### Page
Racine de U

 

Première exposition en solo de Oussema Troudi.

Kanvas Art Gallery, Novembre 2009.

 

L'expo présente quatre séries de travaux dont "Duos", à laquelle ont participé les artistes Haithem Jemaïel, Ymen Berhouma et Wissem Hmida.

 

Que soient remerciés aussi pour leurs textes Hayet Tlili, Saloua Mestiri, Selima Karoui, Amor Ghedamsi, Alia Nakhli et Nadia Zouari.

 


Terrestres et musicales

Duos

Dédoublements - Carthage

Des dessins d'éléphants au fusain sur papier Ingres sont découpés en bandes verticales de 1 cm de largeur. Celles-ci sont numérotées. Pour chaque dessin, toutes les bandes paires sont prélevées et collées sur un autre support de même dimensions en respectant les intervalles initiaux. L’œil comble les vides et reconnait la forme dans chaque "moitié" de dessin. Chaque dessin se trouve alors dédoublé.

Réserves

   Le support est posé à l'horizontale. Des bouts de pastels et de fusains à moitié broyés sont pressés sous la paume de la main et malmenés sur le support. Traces de doigts et de pastels se mêlent, souillant la totalité de la surface. Une couche de fixatif en aérosol est passée uniformément sur le dessin. Une fois sec, une partie du dessin est préservée, l'autre partie subit un gommage systématique qui récupère tout ce que le fixatif n'a pas réussi à fixer.

### Exercices
#1 Répondez aux questions suivantes à partir de la page.
(a) Dans quelle galerie et à quelle date l'exposition s'est-elle tenue ?
(b) Quelle est la largeur des bandes verticales dans « Dédoublements - Carthage » ?
(c) Dans « Réserves », sous quelle forme le fixatif est-il appliqué ?
#2 Recopiez mot pour mot le passage de la page qui va de « Racine de U » à « et Wissem Hmida. ».
Pour répondre, appuyez-vous uniquement sur la page.

### Liste
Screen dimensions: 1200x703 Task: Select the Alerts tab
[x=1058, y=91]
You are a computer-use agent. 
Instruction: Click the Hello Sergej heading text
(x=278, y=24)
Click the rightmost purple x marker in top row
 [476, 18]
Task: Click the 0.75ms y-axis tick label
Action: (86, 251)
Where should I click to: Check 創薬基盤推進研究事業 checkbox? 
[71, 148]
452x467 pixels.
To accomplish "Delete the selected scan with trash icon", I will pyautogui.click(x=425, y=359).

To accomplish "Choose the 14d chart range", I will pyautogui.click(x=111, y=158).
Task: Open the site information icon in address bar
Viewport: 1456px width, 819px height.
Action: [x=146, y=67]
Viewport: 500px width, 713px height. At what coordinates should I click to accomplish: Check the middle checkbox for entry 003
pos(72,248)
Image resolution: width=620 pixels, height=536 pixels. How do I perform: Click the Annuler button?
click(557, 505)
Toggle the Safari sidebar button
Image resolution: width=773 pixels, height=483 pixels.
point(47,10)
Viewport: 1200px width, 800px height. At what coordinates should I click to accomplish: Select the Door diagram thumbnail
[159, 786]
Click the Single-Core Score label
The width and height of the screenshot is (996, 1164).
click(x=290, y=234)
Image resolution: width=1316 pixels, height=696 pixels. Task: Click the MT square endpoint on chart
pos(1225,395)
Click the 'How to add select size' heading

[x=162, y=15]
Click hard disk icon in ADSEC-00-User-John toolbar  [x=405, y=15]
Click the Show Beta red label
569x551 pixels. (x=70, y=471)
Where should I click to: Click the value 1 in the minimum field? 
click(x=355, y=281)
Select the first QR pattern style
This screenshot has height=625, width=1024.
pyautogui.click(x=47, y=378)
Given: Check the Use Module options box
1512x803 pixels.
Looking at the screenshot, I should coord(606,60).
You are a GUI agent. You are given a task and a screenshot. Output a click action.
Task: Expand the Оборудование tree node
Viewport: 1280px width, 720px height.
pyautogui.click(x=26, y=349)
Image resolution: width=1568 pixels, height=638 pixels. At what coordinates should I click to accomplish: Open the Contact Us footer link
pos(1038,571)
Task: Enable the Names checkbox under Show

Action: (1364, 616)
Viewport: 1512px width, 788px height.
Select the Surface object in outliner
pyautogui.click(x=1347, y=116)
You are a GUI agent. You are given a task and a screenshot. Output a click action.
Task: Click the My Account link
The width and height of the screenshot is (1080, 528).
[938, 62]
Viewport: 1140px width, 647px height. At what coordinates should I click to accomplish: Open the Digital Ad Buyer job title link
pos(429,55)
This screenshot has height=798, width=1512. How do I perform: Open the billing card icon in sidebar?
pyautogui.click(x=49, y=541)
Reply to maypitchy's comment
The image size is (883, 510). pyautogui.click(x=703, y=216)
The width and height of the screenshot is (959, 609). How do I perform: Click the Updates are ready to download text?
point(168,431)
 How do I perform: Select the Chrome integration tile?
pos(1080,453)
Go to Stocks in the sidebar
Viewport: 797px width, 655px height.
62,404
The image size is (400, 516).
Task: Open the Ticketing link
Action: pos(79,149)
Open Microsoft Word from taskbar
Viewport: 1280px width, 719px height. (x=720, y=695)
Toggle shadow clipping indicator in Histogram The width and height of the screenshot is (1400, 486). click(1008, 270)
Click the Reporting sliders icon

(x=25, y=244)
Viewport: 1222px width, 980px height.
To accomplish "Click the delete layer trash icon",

### Réponses successives
#1
(a) À la Kanvas Art Gallery, en novembre 2009.
(b) 1 cm.
(c) En aérosol, en une couche passée uniformément sur le dessin.

#2
Racine de U

 

Première exposition en solo de Oussema Troudi.

Kanvas Art Gallery, Novembre 2009.

 

L'expo présente quatre séries de travaux dont "Duos", à laquelle ont participé les artistes Haithem Jemaïel, Ymen Berhouma et Wissem Hmida.